● Problem description:
Copy out, word for word, the stretch of the data from its very start through the line that contains "Looking at the screenshot, I should click(x=608, y=87).".

Word and element location data:
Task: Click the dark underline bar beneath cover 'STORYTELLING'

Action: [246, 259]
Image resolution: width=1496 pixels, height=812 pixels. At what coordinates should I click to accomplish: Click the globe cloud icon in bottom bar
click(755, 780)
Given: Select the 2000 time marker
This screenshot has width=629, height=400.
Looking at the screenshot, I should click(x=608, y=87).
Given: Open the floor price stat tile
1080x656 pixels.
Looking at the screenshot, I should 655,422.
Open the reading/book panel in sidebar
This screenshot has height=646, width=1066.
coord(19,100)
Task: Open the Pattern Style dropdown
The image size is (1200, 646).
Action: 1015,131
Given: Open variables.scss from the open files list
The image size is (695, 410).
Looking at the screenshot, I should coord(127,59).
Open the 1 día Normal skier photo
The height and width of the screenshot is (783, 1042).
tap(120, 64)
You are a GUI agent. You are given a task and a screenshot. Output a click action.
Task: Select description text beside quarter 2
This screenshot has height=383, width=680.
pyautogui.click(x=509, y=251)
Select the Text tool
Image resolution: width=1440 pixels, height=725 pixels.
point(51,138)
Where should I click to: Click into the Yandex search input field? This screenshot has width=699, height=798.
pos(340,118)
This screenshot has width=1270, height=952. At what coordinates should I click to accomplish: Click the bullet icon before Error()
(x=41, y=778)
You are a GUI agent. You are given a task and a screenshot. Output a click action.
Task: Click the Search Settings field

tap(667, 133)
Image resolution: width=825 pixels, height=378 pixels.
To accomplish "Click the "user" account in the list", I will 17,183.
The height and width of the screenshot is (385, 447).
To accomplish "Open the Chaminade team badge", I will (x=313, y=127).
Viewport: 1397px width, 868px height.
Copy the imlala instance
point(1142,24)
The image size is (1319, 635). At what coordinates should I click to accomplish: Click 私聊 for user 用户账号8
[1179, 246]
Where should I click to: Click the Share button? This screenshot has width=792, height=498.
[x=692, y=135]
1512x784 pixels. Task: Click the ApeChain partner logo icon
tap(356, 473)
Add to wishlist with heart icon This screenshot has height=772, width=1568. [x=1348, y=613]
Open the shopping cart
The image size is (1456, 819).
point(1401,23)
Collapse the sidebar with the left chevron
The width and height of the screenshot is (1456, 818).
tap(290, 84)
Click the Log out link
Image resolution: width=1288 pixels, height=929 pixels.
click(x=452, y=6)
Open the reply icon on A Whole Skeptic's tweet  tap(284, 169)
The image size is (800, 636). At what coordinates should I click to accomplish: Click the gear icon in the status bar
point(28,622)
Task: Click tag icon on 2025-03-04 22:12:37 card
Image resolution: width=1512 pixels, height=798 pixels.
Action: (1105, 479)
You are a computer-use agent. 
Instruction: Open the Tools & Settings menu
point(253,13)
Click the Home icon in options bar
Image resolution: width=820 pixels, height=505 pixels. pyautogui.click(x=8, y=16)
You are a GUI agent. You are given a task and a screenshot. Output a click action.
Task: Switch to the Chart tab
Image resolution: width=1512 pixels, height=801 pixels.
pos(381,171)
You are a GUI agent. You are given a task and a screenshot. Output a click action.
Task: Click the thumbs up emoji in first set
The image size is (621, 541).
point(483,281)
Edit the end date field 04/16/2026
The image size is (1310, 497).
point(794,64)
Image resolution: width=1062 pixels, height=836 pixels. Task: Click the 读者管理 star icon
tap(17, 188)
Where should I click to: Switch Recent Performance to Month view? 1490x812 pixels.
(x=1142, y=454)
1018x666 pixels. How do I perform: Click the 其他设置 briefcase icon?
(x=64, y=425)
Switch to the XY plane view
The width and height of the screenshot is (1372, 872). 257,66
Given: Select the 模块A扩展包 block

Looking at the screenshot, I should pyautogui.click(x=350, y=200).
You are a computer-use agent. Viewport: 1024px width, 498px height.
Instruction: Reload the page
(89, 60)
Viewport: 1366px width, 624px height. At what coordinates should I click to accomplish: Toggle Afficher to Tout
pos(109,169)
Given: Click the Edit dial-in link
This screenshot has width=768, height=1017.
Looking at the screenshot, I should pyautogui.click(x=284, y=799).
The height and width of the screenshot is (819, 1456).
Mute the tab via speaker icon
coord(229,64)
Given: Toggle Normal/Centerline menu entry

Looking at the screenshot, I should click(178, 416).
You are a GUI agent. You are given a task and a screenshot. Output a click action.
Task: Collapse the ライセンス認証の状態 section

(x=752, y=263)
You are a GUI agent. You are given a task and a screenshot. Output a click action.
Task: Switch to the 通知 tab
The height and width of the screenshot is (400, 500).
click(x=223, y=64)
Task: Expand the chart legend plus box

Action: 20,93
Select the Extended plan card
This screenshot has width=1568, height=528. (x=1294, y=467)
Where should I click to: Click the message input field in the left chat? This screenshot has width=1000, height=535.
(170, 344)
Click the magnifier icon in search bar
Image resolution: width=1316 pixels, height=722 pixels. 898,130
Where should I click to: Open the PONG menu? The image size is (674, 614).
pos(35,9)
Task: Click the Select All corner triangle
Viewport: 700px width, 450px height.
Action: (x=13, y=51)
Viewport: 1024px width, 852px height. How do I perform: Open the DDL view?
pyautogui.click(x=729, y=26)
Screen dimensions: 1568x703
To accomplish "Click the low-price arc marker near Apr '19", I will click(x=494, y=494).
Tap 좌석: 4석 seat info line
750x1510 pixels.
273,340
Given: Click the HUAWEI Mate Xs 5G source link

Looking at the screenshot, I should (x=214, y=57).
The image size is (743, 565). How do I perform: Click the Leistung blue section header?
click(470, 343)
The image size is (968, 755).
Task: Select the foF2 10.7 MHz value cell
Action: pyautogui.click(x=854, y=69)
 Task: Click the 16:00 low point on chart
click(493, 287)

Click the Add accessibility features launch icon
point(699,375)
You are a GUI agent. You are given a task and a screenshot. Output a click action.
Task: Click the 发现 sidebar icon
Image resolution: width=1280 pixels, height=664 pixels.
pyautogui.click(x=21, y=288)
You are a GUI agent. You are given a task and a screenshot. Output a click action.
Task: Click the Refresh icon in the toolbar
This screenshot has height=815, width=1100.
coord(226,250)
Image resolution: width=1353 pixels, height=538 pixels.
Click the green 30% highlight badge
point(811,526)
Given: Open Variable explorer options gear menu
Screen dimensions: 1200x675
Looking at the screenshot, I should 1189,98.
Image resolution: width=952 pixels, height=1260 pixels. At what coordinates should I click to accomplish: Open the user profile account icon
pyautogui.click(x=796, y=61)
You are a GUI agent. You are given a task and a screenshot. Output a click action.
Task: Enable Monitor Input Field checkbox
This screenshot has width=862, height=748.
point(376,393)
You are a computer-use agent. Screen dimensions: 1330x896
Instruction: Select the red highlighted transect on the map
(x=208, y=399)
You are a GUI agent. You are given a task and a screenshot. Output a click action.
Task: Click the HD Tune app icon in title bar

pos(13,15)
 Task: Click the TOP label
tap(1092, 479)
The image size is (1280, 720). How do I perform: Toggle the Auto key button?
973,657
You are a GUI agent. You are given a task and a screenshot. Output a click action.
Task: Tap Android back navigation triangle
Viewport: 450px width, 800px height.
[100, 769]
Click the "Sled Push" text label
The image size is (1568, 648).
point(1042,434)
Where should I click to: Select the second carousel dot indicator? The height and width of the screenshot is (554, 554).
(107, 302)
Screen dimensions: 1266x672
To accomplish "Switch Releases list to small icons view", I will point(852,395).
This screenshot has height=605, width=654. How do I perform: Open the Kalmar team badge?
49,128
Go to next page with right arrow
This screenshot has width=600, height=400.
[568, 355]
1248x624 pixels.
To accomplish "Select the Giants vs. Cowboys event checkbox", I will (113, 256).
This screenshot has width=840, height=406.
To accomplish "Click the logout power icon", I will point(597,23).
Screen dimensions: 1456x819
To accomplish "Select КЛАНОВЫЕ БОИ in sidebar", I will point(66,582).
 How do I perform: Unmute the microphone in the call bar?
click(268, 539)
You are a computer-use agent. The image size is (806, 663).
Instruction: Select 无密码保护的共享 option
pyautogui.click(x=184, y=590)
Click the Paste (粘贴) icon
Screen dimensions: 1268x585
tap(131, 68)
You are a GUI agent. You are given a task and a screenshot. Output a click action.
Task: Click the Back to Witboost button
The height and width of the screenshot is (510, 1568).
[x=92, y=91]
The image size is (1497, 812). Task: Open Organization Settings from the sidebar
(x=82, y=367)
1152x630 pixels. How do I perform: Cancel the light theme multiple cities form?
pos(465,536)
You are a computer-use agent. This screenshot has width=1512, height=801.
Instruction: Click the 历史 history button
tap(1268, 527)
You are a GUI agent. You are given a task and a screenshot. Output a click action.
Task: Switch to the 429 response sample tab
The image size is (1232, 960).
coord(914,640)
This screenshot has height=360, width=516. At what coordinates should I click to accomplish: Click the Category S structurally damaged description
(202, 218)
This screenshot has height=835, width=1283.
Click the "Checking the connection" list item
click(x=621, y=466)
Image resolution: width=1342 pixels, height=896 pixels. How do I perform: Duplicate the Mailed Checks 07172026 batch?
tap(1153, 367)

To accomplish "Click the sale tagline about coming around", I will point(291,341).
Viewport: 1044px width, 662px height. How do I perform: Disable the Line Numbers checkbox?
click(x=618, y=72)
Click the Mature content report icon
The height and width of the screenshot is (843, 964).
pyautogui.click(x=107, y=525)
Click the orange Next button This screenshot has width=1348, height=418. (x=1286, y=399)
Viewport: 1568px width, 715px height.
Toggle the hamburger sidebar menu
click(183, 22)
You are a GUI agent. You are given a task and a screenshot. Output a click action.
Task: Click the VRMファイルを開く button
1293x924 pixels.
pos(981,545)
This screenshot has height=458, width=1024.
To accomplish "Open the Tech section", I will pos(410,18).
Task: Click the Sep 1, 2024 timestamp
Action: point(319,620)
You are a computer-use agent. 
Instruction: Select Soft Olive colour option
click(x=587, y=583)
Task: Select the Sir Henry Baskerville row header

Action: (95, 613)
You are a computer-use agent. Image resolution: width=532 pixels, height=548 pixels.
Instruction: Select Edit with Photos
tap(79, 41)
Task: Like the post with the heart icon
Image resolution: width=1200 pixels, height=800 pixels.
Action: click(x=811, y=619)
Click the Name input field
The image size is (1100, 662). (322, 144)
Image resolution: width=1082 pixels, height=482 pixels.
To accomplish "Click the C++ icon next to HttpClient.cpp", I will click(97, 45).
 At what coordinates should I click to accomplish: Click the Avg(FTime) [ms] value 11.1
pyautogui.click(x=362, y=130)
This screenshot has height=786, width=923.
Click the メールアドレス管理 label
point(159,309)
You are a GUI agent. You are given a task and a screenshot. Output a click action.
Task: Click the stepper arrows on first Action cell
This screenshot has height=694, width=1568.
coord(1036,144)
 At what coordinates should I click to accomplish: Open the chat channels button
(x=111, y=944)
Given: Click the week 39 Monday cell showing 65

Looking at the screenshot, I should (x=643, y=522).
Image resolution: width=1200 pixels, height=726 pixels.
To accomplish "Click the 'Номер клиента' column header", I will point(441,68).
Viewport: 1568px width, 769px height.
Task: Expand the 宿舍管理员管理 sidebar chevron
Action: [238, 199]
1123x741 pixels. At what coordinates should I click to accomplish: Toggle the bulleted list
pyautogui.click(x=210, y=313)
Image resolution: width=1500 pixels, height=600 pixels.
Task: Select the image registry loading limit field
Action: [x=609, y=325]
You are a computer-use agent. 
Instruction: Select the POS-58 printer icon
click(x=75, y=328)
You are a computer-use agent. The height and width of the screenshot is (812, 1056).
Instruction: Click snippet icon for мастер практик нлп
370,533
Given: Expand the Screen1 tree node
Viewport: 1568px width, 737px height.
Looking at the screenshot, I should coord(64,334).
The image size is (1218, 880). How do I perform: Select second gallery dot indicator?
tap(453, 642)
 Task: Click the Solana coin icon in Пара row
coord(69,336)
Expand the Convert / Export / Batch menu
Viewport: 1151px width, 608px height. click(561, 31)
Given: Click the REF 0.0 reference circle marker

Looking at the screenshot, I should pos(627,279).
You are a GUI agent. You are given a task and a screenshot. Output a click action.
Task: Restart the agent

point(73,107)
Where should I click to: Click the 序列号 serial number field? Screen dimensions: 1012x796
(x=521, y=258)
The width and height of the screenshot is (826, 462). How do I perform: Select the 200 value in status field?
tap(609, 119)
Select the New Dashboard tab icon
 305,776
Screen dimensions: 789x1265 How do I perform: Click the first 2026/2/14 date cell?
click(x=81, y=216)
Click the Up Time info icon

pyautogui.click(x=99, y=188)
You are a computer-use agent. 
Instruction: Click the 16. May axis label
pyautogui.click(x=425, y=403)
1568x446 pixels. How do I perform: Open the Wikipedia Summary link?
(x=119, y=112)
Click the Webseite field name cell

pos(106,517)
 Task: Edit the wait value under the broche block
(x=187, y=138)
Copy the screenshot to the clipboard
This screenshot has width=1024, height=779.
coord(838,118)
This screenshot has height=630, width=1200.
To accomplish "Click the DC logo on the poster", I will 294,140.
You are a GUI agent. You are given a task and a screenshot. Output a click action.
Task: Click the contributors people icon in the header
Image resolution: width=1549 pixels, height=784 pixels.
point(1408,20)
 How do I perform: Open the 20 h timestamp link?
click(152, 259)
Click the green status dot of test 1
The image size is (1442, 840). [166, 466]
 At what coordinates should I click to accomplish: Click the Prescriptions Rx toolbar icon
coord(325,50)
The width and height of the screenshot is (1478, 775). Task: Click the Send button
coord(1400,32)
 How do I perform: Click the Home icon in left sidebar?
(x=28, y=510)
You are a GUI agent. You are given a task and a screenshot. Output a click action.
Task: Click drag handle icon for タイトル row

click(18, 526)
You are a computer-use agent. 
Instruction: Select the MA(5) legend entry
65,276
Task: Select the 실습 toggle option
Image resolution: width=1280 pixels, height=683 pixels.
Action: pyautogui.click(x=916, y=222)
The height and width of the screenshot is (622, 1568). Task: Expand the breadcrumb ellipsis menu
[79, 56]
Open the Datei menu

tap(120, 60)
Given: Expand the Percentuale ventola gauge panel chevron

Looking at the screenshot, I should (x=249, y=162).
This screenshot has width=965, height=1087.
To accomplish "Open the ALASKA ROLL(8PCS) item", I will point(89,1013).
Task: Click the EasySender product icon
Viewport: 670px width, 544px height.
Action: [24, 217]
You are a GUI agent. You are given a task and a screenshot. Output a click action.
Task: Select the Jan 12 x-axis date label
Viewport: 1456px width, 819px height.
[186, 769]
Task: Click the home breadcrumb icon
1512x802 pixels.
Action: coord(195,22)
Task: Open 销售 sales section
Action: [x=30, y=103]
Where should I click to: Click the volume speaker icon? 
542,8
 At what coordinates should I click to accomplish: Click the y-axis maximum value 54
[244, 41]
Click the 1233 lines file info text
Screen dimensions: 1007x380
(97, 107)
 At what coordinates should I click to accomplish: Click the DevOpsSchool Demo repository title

● Answer to the problem:
Task: Click the dark underline bar beneath cover 'STORYTELLING'

Action: [246, 259]
Image resolution: width=1496 pixels, height=812 pixels. At what coordinates should I click to accomplish: Click the globe cloud icon in bottom bar
click(755, 780)
Given: Select the 2000 time marker
This screenshot has width=629, height=400.
Looking at the screenshot, I should click(x=608, y=87).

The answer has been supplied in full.